HIV/AIDS Cases Increasing Among Ugandan Married Couples

Ruzanna Harutyunyan's picture

A recent study conducted by Uganda's Makerere University found that although the country's HIV/AIDS prevention programs primarily focus on younger, unmarried people, new cases of the disease are increasingly occurring among married couples ages 30 to 40, the New Vision/ reports.

The study, called "Modes of Transmission," was led by Fred Wabwire-Mangen, an associate professor of epidemiology at the university's School of Public Health. It was conducted on behalf of the Uganda AIDS Commission and UNAIDS.


Wabwire-Mangen said that about 650,000 Ugandans are unknowingly living with HIV-positive sexual partners and that almost 85,000 of these individuals, or 13%, will contract the virus this year if nothing is done to increase awareness about the situation. He also said this "could explain why we see a lot of new [cases] every year" and why HIV/AIDS cases in Uganda are increasing. Wabwire-Mangen called for a large-scale campaign encouraging couples to undergo HIV testing together and plan for better health.

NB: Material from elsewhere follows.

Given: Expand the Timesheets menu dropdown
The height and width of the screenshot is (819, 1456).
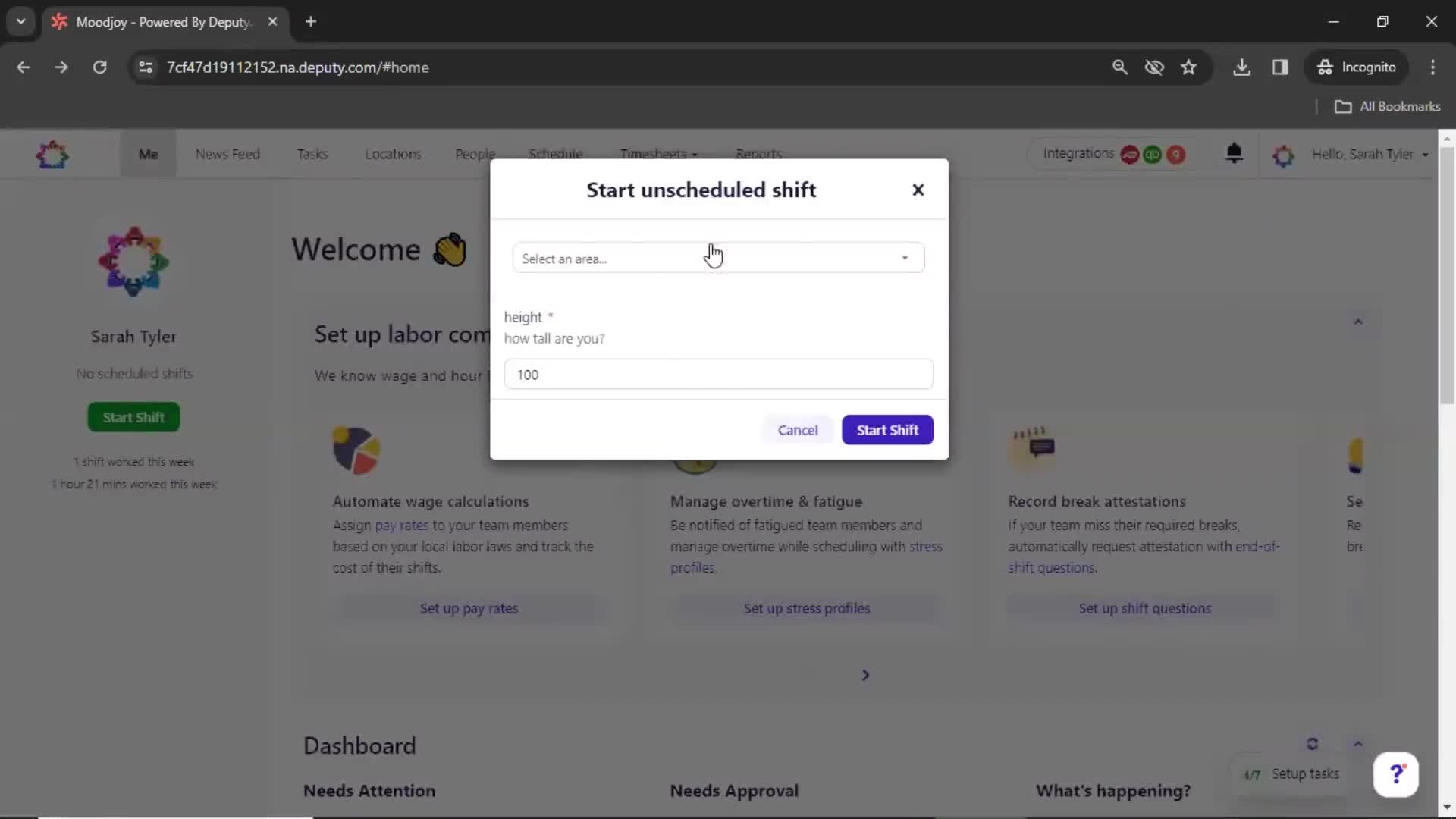Looking at the screenshot, I should 658,154.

The results of the study have "raised a fresh alarm" among Ugandan officials, the New Vision/ reports. David Kihumuro-Apuuli, director-general of UAC, said the country will encourage HIV testing among married couples and those intending to marry in response to the situation. He said, "Here is a changed face of the epidemic. Here is the evidence that we have to emphasize different areas of prevention from what we emphasized in the 1990s."

Additionally, Kihumuro-Apuuli said that HIV/AIDS cases are increasing and that most funding is going to treatment programs rather than prevention initiatives. He said the country has "done well" to provide more than 150,000 people with antiretroviral treatment -- an increase from the 15,000 three years ago -- "but that means we have shifted our priority from prevention." He added that for every two people who are placed on antiretrovirals, five others will contract HIV. Kihumuro-Apuuli said that "[i]f you wait for people to become infected and you continue treating them, you are missing the point" (Wendo, New Vision/, 1/9).